In the meantime, Shiro said A4H trainees are closely encountering weightless parabolic flight conditions aboard a specially designed jet.

“We’ve had a couple clients for parabolic flight campaigns, the Zero-G flights. One happened last year; an Australian client who hired us to test their product.”

In addition, Shiro said A4H and client Vital Space will soon test a new biometric monitoring system designed for use by space-flight participants in a May reduced-gravity parabolic flight aboard a structurally-modified 727 aircraft at Ellington Field Joint Reserve Base near Houston.
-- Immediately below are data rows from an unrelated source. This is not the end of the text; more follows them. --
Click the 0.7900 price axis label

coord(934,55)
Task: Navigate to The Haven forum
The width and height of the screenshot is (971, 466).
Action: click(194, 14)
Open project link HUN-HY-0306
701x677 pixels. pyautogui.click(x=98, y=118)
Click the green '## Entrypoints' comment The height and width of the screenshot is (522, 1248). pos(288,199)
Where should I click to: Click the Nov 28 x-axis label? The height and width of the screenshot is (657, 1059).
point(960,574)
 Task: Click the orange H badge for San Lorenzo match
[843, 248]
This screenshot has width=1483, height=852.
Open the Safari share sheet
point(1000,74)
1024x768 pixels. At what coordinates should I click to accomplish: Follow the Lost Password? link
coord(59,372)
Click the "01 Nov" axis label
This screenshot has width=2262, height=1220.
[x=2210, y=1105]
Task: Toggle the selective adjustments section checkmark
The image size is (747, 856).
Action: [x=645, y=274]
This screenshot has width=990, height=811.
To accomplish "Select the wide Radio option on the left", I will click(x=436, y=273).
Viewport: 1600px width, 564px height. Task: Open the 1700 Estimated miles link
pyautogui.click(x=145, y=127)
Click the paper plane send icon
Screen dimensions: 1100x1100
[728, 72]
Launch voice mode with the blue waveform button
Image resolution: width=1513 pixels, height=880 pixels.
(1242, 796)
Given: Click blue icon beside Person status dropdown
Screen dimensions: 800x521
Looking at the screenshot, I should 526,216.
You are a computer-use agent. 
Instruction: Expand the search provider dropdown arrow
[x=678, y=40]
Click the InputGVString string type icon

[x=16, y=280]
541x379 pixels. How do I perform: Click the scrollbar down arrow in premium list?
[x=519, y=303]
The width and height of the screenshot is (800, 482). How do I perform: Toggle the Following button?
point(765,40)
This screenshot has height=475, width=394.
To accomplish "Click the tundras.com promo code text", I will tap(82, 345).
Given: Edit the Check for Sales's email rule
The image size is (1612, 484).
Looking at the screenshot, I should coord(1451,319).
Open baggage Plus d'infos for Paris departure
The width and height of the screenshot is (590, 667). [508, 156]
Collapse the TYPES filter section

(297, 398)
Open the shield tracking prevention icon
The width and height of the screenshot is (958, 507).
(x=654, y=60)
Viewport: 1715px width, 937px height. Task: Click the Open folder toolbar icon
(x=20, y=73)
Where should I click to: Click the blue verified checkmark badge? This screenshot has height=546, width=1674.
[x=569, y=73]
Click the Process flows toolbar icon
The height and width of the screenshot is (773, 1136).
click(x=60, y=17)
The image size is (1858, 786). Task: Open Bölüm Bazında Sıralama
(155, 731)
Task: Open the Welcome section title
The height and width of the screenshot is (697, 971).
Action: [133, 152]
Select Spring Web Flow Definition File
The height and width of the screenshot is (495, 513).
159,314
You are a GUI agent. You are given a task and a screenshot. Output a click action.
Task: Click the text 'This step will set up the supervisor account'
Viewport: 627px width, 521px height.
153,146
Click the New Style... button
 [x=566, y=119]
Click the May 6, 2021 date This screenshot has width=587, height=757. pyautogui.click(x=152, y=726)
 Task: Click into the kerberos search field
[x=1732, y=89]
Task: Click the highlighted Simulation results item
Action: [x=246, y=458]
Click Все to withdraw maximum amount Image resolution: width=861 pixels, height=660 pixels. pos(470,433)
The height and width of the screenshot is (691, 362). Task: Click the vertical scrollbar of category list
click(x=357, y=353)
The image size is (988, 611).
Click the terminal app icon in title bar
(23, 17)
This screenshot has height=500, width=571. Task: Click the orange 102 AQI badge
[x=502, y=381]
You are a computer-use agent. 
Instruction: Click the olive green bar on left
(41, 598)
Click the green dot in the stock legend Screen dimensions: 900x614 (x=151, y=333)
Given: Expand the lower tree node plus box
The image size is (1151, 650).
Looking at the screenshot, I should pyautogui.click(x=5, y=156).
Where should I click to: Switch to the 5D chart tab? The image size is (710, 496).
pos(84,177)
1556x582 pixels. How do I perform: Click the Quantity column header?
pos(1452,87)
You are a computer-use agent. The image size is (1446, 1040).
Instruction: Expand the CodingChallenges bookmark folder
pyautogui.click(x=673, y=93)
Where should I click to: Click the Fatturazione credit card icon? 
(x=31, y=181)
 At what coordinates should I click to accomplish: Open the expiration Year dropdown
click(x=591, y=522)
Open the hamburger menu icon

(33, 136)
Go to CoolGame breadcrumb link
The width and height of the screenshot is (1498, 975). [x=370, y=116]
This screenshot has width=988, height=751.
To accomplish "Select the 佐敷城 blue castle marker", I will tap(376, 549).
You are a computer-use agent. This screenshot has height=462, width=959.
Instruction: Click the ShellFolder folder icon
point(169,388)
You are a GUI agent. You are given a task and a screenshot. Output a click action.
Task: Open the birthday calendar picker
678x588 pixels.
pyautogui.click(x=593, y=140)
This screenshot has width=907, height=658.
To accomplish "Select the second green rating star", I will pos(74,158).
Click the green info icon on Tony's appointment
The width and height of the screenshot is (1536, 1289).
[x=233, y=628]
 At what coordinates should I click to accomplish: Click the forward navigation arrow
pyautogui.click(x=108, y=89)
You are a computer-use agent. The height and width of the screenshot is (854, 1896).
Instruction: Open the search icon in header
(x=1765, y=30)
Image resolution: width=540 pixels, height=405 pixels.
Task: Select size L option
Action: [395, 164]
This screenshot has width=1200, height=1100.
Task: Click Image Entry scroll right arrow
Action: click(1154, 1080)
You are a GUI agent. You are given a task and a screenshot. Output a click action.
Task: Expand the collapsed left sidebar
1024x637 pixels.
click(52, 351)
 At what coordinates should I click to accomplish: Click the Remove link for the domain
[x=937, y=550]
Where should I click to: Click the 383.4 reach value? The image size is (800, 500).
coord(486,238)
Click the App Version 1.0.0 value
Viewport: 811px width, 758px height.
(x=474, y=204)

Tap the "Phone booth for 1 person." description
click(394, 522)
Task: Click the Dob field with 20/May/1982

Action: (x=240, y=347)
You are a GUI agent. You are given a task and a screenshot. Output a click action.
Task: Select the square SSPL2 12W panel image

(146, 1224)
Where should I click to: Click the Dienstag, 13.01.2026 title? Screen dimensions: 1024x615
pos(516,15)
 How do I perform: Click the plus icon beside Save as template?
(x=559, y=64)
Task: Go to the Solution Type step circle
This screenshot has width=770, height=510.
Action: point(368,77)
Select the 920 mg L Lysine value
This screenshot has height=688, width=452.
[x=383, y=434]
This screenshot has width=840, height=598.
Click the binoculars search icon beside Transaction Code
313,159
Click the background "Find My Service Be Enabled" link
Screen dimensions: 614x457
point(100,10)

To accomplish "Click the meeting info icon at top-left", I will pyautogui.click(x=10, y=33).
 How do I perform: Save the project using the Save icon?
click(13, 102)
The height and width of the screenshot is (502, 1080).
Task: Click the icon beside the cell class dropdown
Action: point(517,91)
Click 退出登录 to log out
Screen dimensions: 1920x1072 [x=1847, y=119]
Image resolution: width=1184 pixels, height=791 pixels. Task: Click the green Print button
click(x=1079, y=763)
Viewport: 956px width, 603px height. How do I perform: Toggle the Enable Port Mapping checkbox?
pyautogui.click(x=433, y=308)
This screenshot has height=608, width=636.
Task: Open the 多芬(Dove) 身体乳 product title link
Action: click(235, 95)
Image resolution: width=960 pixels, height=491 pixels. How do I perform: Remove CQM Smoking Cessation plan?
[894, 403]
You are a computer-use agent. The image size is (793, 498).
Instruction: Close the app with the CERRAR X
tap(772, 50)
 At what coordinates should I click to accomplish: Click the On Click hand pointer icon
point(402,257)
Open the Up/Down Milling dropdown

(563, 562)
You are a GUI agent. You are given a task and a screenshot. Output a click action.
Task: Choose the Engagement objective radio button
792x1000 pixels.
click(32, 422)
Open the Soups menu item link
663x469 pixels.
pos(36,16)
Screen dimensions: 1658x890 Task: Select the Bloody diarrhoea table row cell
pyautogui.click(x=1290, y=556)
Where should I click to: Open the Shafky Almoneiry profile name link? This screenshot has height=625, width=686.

“It’s this easy-to-wear, lightweight thing that monitors all your vital signs like blood pressure, heart rate and blood oxygen. All the things that would be on an intensive care unit bed has been miniaturized and you can wear it. This is commercially available right now in the medical community. The idea is, can we use this in the micro-gravity environment of space?”

A news release states that A4H “will undergo up to four flights with 40 parabolas, each granting 25 seconds of near zero-gravity” to test the ViSi Mobile System from the Sotera Wireless Company.

“The project is facilitated by NASA’s Flight Opportunities Program, to which Vital Space and Astronauts4Hire submitted a successful joint proposal chosen by NASA in October 2011.

Shiro said parabolic flight is “the arc pass to the sky in which you get 25-30 seconds of weightlessness in each arc.”

“Then at the bottom of the arc, you get two Gs, so you get more gravity than normal. So you’re going through this roller-coaster and re-doing that 40 times, times four flights, in testing this equipment and our response to it and how useable it is,” he said.

Shiro said the same general effect is felt during elevator flights “when the elevator starts to go down and jumps a little bit, for a brief second you’ll weigh less.” He said it’s equally similar to a roller-coaster ride.

“When the roller-coaster goes over the top of its arc, if it’s going fast enough you will sort of lift out of your seat,” Shiro said.